Brian McConnell email@example.com
Software developers typically start off building their application in their native language, more often than not, in English. Supporting other languages usually comes much later in the product development cycle, and by then it is often painful and expensive to retrofit the application to use localization and translation tools.
This article explains a simple technique that can be used to embed multilingual functionality in almost any application early on, while also enabling it to receive its translations from a variety of network based machine and human translation resources.
One of the common ways to localize an application is to use the gettext() package. Gettext enables developers to translate texts associated with their applications. This is typically done using text files that contain a list of prompts and their translations.
msgid “Hello World” msgstr “Hola Mundo” msgid “Goodbye” msgstr “Adiós”
Within the application, the prompts are generated by calling a function that examines the prompt catalog to look up translations, using notation such as:
print _(“Hello World”) print _(“Goodbye”)

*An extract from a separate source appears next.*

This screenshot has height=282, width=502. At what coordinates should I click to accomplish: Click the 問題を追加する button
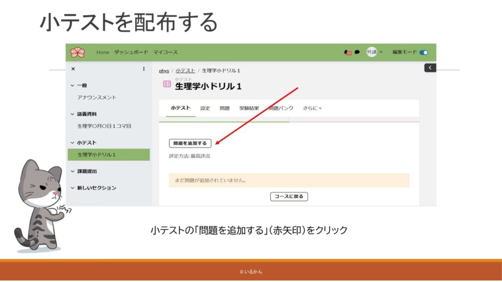pyautogui.click(x=190, y=143)

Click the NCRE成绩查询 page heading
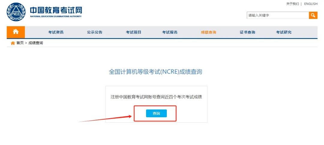pos(155,72)
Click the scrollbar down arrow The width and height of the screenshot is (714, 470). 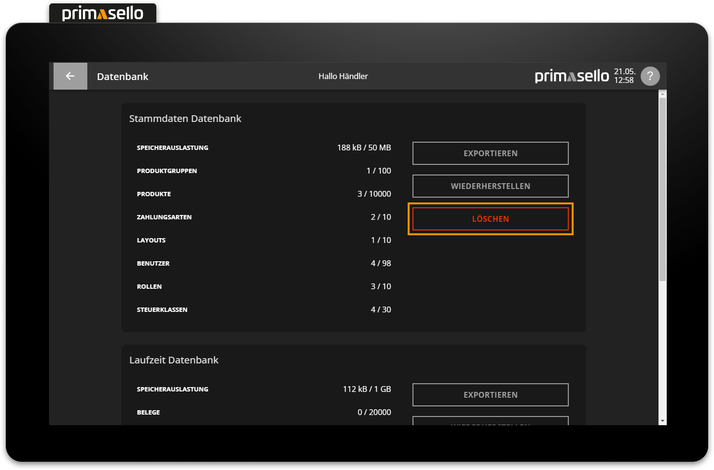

This file based approach worked well when software release cycles were infrequent and when the messages to be translated were static. In today’s world of bi-weekly release cycles and dynamic content, this approach is unwieldy and expensive. Just keeping the translation files in sync with the source material is a challenge, even for relatively simple projects (and does not work at all for dynamic content).
I recently joined Gengo, a Tokyo/SF based translation technology company, following the acquisition of Worldwide Lexicon, an open source translation platform I worked on for many years. WWL combined machine, crowd and professional translation, presented via a web services API, and enabled users to request the best available translations while optimizing for speed, quality and cost. Meanwhile Gengo has built a network of thousands of freelance translators who are accessed via a web services API.
At OSCON, we are presenting a design pattern (and a Python library) for a cloud based localization and dynamic content translation tool. The Python library, code named Avalon, is available at mygengo.github.com/avalon. It queries a variety of translation resources on demand, and enables developers to localize their applications and translate dynamic content as it is served, using both machine or human translation. The library is intended primarily as a demo, and demonstrates the utility of this approach. This article describes how to replicate this approach in the development environment of your choice.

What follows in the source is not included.